This blog is for everyone who uses words.

The ordinary-sized words are for everyone, but the big ones are especially for children.

Monday, 27 January 2014

Spot The Frippet: musk.

Can you spot a smell? I don't see why not.

Musk is the smelly stuff that oozes from glands near a male musk deer's bottom - mm, lovely - and for centuries people have  rushed to rub it all over themselves.

No, really, they do: we humans really are very odd creatures, you know. 

Well, it does smell gorgeous.

Civets produce something similar, and so do otters, though people don't seem to be so keen on otter-oozings.

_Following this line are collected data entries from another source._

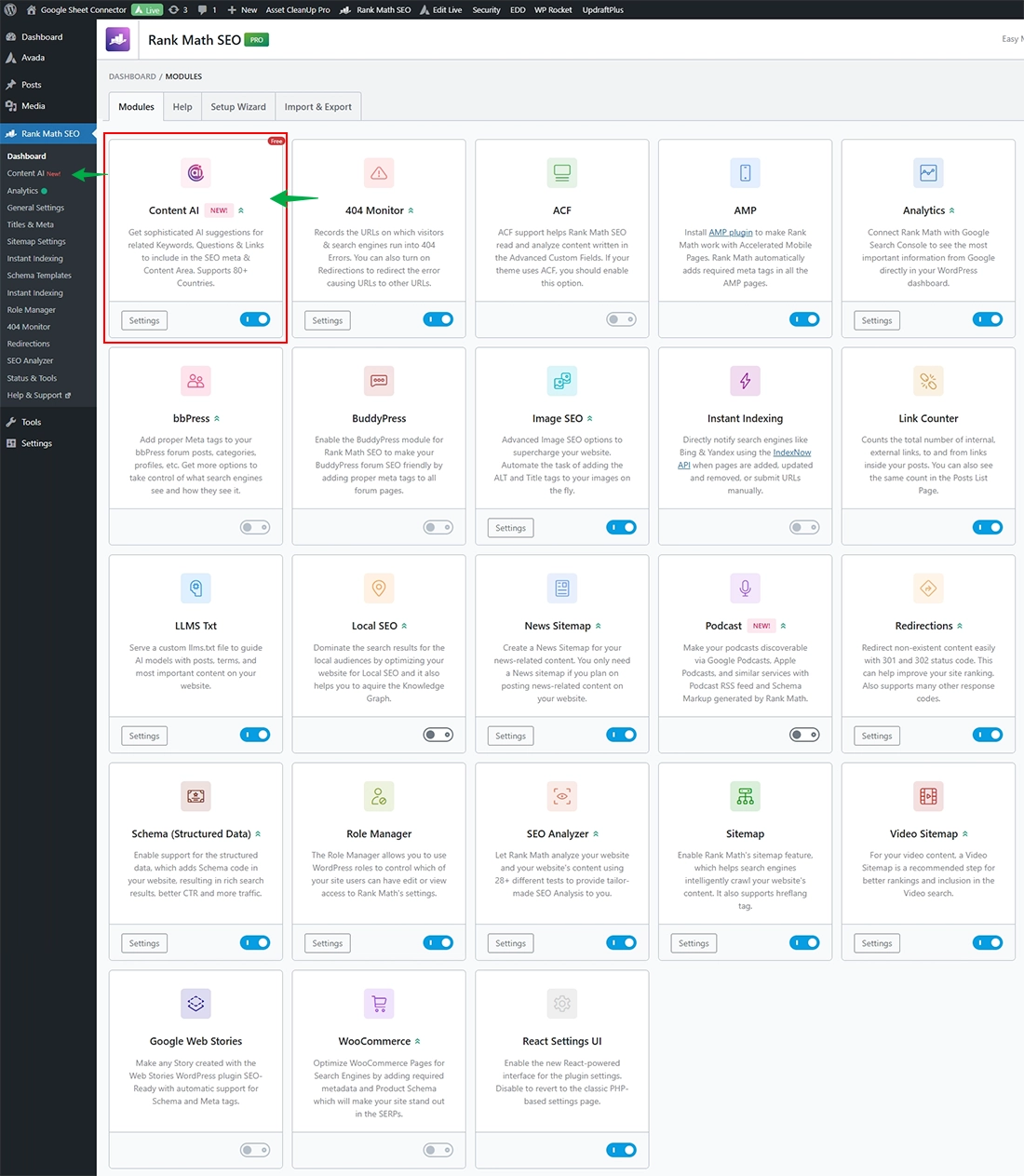The height and width of the screenshot is (1176, 1024).
Task: Open Sitemap Settings in the sidebar
Action: pos(36,242)
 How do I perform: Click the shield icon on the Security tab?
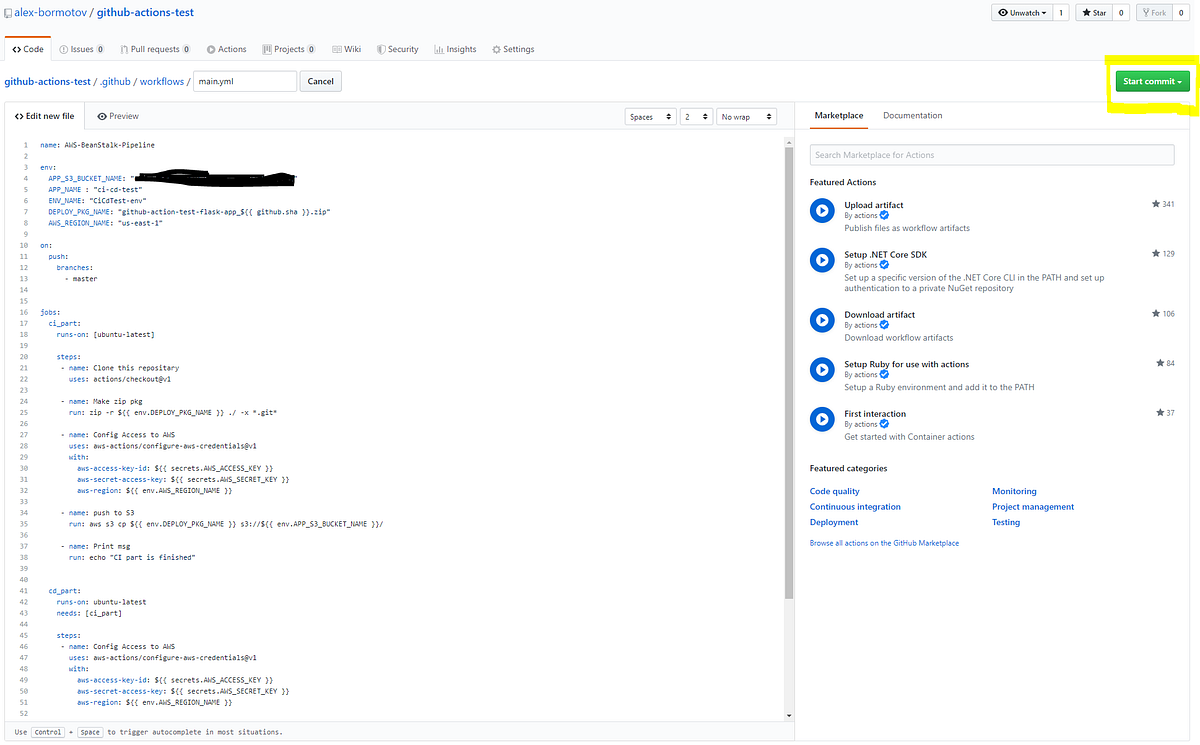click(x=380, y=48)
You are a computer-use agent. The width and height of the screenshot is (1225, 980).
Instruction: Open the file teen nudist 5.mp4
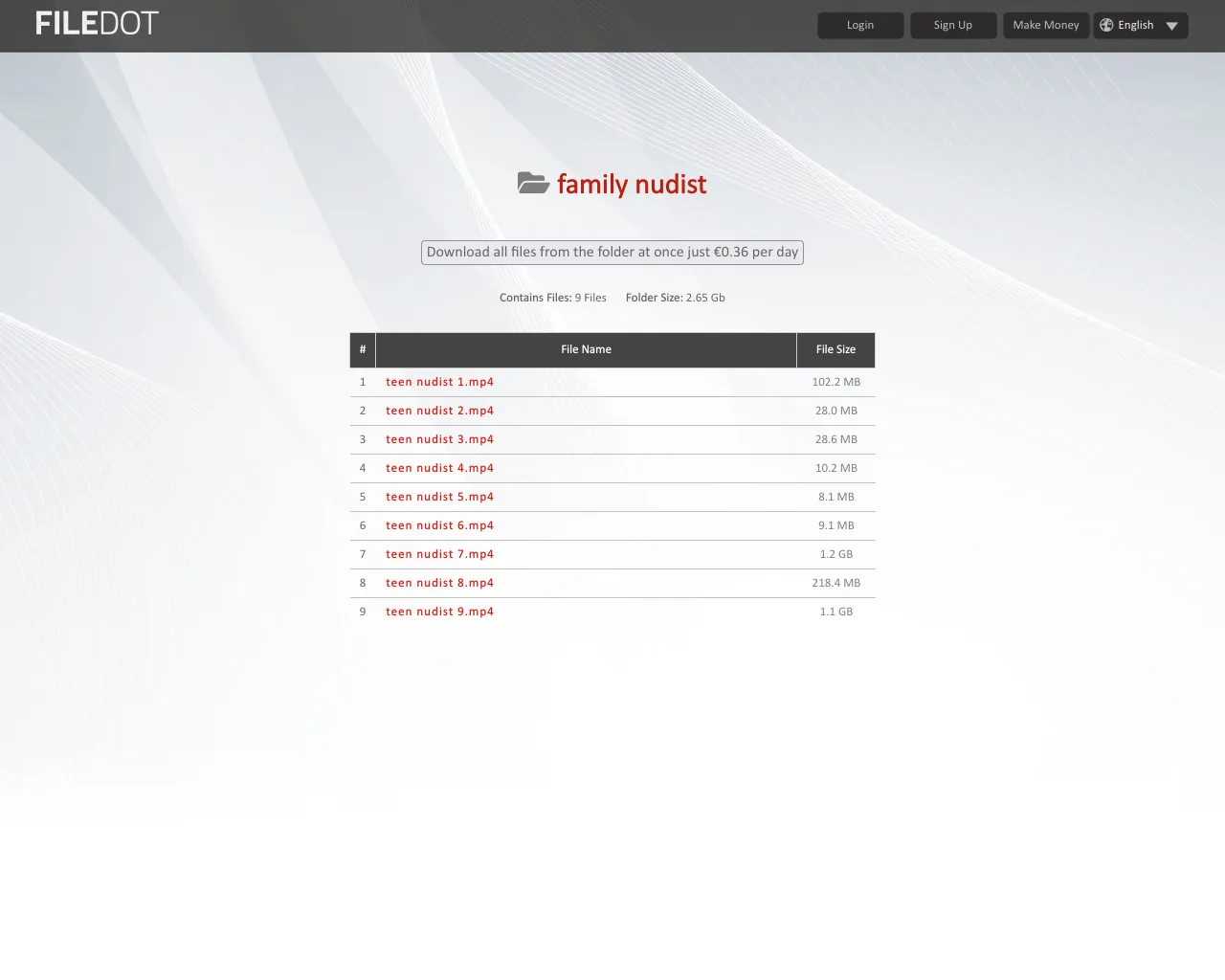(x=439, y=497)
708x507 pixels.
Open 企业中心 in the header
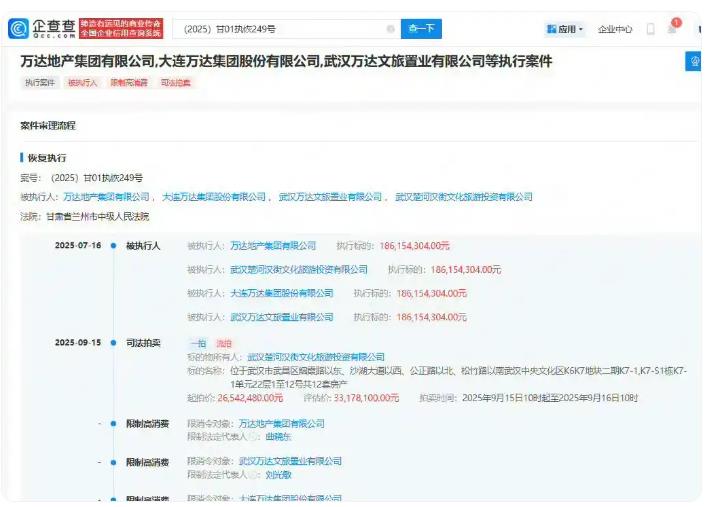[613, 30]
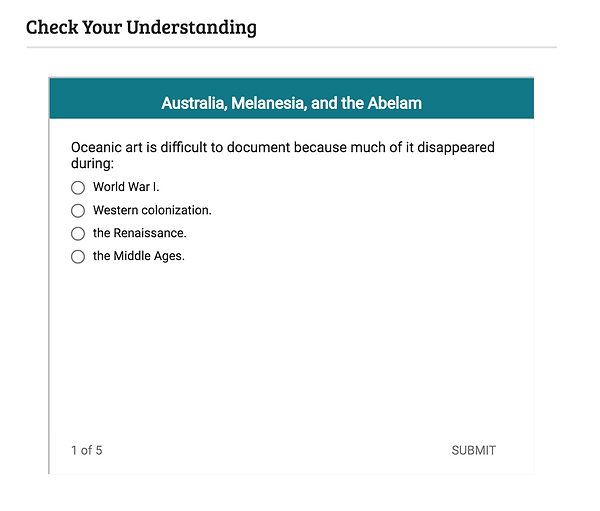This screenshot has height=511, width=600.
Task: Click the 'Western colonization.' answer label
Action: pyautogui.click(x=152, y=210)
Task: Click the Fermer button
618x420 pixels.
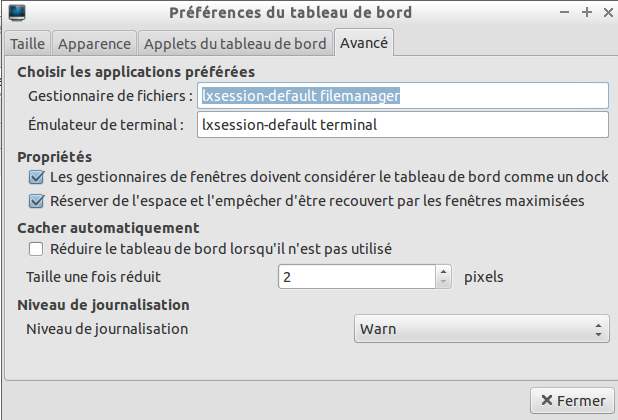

Perhaps the smell of otter oozings reminds people of the fish that make up the otter's diet.

There are other things that smell of musk, too: various American Mimulus flowers:

File:Mimulus moschatus.jpg

the delightful musk duck:

the European Musk Mallow:

the muskmelon (which includes the canteloupe and honeydew);

the musk orchid: 

the musk ox:

and the musk rose:

The musk turtle is also known as the stinkpot. For this reason I suspect the people who named this creature of sarcasm.

The muskrat (a large vole-like creature used for fur coats) doesn't as far as I know smell of anything much. The musk in its name comes from an Algonquian word that's nothing to do with smells.

The easiest way to spot a bit of musk will probably be either on a fragrant lady near you - or perhaps a fragrant man - or at a melon stall.

I think I'll probably get into less trouble sniffing melons.

Spot the Frippet: musk. This word comes from the Latin muscus, and has come to us through Greek, Persian and Sanskrit from mūsh, which means mouse.


  1. I've now got otter-oozings stuck on the brain!
    And I'll never look at an otter the same again.
    Thanks Sally!! :)

    1. You're very lucky, Jingles. Otters are so rare here in England that any sighting, however nasally challenging, is a source of great excitement.
      Still, I'm glad to have added an olefactory element to your otter-watching.